## begin Excerpted passage

# Science:Math Exam Resources/Courses/MATH152/April 2017/Question A 16/Solution 1

First we will find the eigenvector corresponding to the eigenvalue 1. Remember that the only fixed points (i.e. eigenvectors corresponding to the eigenvalue 1) of a reflection are those which are on the line used for the reflection. Therefore ${\begin{pmatrix}{\sqrt {3}}\\3\end{pmatrix}}$ is on the line whose angle we are looking for. Let us denote our line in the generic form $y=Ax+b$ . Since the line must pass through the origin, thus $b=0$ and since ${\begin{pmatrix}{\sqrt {3}}\\3\end{pmatrix}}$ is on the line, $A$ satisfies $A{\sqrt {3}}=3$ . Therefore, the line we are looking for is given by the equation $y={\sqrt {3}}x$ .

## end Excerpted passage

__Given exercise 1__. Render the records as a JSON list of strings, one string per line and leaving out blank lines. Start with the line that contains "Home (23, 71)" and go on through the line that contains "Terms of use (250, 881)".
The text and the records have nothing to do with each other.

## begin Exercise data

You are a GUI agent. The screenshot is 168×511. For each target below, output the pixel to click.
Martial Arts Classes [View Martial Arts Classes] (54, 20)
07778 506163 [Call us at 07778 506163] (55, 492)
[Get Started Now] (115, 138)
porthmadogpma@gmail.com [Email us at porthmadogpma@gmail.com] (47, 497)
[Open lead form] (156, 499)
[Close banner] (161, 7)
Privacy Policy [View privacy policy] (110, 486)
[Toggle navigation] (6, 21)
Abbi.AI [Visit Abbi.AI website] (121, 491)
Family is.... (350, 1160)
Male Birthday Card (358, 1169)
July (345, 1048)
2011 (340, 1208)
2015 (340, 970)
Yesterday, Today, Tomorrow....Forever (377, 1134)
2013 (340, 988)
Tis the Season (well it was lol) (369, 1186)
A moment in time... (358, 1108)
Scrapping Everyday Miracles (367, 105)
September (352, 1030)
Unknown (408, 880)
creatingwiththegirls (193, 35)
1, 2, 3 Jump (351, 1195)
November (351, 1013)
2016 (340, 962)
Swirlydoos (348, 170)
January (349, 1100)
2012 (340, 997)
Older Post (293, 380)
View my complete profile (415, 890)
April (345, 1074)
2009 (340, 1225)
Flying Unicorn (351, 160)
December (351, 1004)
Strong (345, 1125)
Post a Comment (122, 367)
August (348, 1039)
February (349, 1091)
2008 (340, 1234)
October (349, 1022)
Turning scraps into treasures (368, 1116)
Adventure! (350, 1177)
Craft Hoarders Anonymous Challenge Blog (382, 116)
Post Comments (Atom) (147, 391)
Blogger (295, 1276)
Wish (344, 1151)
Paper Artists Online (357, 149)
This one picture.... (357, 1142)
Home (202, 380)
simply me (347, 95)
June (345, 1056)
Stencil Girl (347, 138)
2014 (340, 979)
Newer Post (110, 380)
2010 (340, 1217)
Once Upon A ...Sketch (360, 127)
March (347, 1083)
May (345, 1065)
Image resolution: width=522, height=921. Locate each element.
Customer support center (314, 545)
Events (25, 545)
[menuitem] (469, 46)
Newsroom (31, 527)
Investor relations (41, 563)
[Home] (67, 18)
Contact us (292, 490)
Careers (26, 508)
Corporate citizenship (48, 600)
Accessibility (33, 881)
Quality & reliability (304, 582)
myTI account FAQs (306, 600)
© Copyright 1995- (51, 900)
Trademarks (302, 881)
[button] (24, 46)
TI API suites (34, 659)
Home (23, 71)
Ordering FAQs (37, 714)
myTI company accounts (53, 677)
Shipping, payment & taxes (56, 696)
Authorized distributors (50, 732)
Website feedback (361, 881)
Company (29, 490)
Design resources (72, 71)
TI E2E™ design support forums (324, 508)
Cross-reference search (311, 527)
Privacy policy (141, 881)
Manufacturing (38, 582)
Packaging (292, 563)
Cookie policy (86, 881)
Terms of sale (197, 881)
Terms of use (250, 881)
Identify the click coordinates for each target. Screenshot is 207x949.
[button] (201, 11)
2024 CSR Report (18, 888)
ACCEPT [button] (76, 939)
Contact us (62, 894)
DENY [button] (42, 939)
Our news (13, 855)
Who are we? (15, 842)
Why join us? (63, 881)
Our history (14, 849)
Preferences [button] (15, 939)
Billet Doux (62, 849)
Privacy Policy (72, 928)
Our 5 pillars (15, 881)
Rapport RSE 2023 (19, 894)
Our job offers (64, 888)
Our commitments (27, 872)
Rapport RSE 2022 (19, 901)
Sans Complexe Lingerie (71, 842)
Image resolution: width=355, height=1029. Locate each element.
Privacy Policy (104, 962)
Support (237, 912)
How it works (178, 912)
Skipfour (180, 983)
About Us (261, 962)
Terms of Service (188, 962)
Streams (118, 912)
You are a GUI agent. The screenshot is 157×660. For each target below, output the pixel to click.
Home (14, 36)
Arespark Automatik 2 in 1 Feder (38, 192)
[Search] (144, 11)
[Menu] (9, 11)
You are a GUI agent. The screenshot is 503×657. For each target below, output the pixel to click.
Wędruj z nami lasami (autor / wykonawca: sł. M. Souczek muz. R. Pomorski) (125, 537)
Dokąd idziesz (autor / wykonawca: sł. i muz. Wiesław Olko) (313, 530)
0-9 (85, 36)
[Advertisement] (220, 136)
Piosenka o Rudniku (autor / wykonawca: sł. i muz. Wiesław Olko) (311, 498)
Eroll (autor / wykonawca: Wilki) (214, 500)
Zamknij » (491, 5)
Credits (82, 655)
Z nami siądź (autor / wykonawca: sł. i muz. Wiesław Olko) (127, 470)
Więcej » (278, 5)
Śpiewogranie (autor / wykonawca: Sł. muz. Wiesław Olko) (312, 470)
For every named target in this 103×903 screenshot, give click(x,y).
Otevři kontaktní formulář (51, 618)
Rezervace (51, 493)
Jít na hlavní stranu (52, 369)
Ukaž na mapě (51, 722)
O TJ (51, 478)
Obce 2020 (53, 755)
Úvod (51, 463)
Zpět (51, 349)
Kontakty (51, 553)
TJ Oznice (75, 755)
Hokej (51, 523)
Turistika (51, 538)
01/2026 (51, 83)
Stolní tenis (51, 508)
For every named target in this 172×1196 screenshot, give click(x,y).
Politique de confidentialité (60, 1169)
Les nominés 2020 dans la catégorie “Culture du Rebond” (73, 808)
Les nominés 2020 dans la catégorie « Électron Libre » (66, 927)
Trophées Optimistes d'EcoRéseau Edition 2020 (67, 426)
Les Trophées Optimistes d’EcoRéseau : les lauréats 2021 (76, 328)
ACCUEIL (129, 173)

## end Exercise data

__Given exercise 2__. In the exam solution, what equation gives the line being sought?

__Worked answer 1__.
[
  "Home (23, 71)",
  "Ordering FAQs (37, 714)",
  "myTI company accounts (53, 677)",
  "Shipping, payment & taxes (56, 696)",
  "Authorized distributors (50, 732)",
  "Website feedback (361, 881)",
  "Company (29, 490)",
  "Design resources (72, 71)",
  "TI E2E™ design support forums (324, 508)",
  "Cross-reference search (311, 527)",
  "Privacy policy (141, 881)",
  "Manufacturing (38, 582)",
  "Packaging (292, 563)",
  "Cookie policy (86, 881)",
  "Terms of sale (197, 881)",
  "Terms of use (250, 881)"
]

__Worked answer 2__. The line is given by y = √3x.